### Input data
-=-=-=-=-

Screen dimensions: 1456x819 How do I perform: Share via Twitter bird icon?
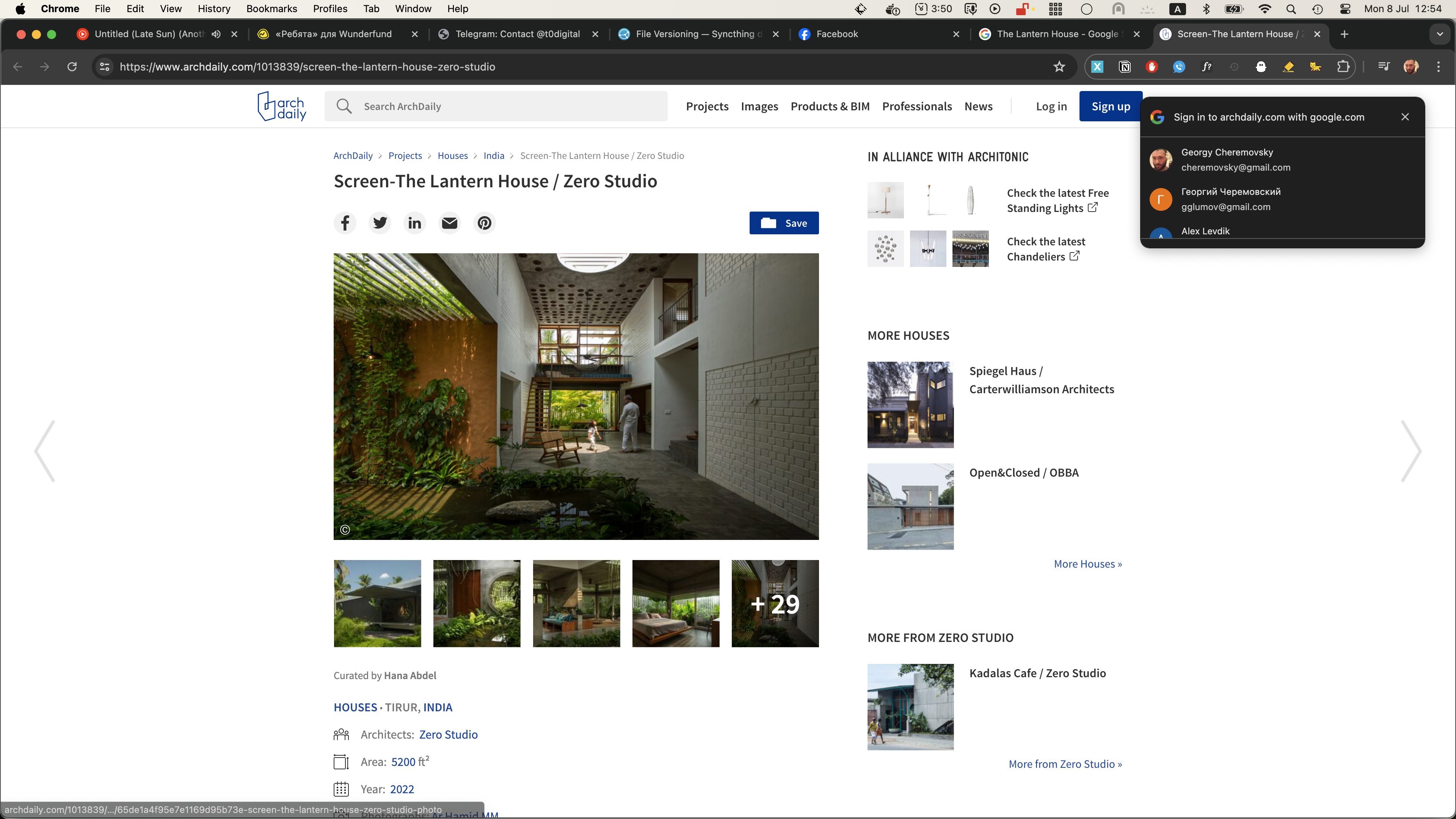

-=-=-=-=-

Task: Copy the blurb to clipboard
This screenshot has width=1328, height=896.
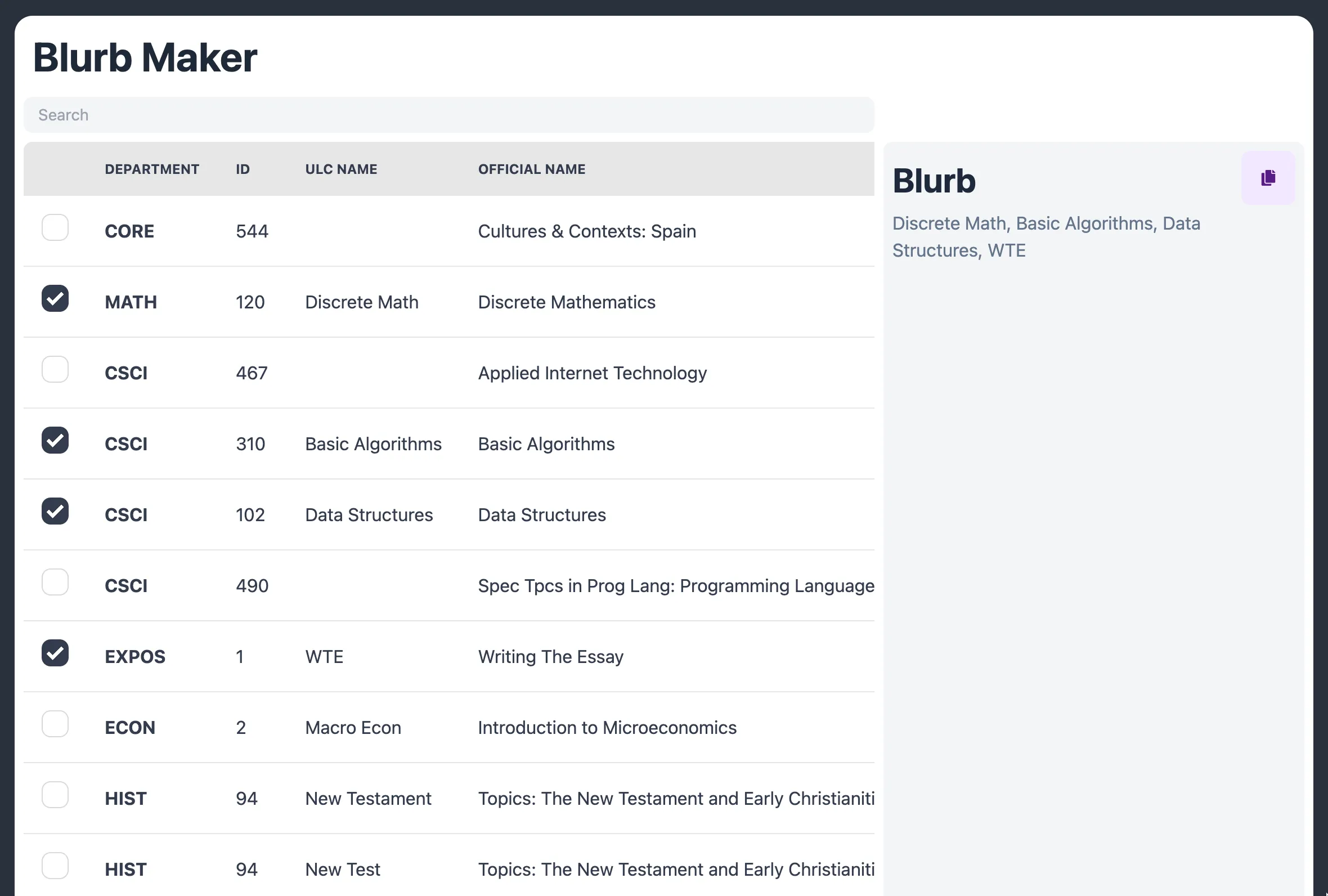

-=-=-=-=-

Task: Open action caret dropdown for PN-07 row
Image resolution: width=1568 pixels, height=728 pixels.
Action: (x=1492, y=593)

-=-=-=-=-

### Work request
What you give back should be exactly the lines of the data above from the line with "Task: Copy the blurb to clipboard" through the line with "This screenshot has width=1328, height=896.", both of those included, and nothing more.

### Written response
Task: Copy the blurb to clipboard
This screenshot has width=1328, height=896.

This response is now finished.